Talking about Earth Day, Niki discussed how it had become a depoliticized holiday, devoid of any content geared towards understanding our relationship with the environment. She discussed also the conception of “nature” that inevitably appears in Earth Day Instagram posts—a pristine, uninhabited landscape just lying there for consumption. The relationship of that pristine conception of nature, the idea of nature conservation by possession, and the ongoing climate crisis was linked to the colonial mindset of land as property. Niki said that there can be no environmental politics that does not center Indigenous sovereignty. She related that to how an individualized, apolitical environmentalism refuses to engage with the militarized class-system that is the actual largest contributor to the climate crisis. She talked to us about her own experience with organizing, stressing that we had entire lineages of resistance and political struggles behind us, and that temporary setbacks were no reason to give up on the broader crusade against disaster capitalism. 
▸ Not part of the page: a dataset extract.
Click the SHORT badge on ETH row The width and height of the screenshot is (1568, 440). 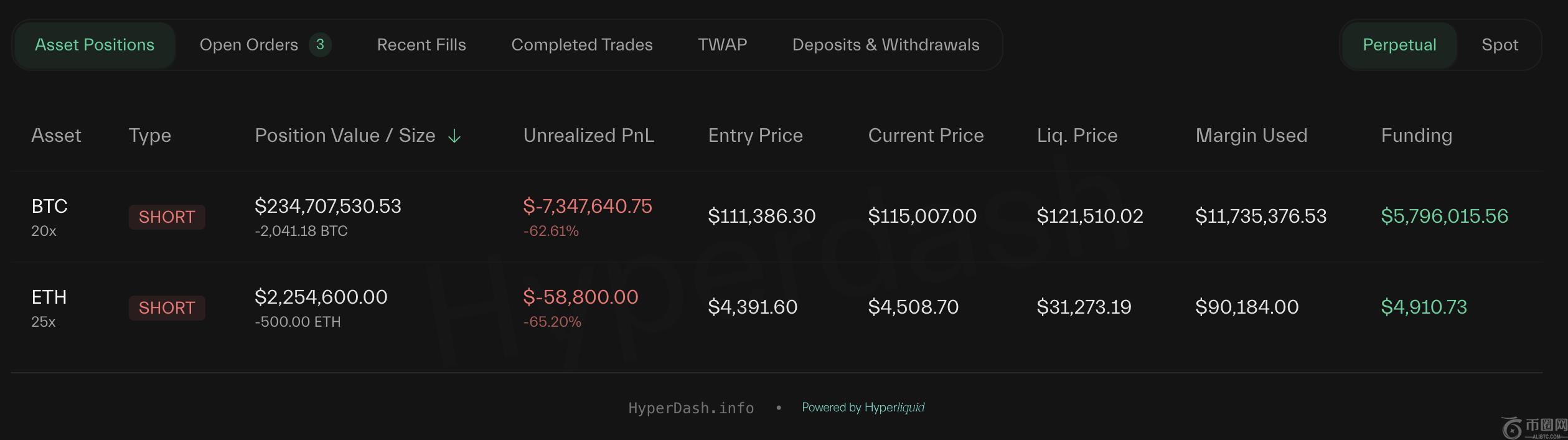click(167, 308)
Apart from that, Niki also helped us chart out further avenues for political struggle, focusing specifically on the unique terrain college students operate on. She answered questions about ethical engagement, hopeful futures, cross-class coalition-building, ongoing struggles against austerity and privatization, and how to keep organizing after college. In her answers, she tried to bridge the gaps between Dartmouth students and Upper Valley residents, between short-term tactics and long-term strategy, between official non-profits and unofficial mutual aid funds, and between theory and practice. Niki Franco’s teach-in was illuminating not only in its theoretical explanation of “disaster capitalism” and the case-studies showcasing the connections between neoliberalism and crisis, but also in highlighting the many forms of collective struggle happening around us to protect the world from the worst of the climate crisis.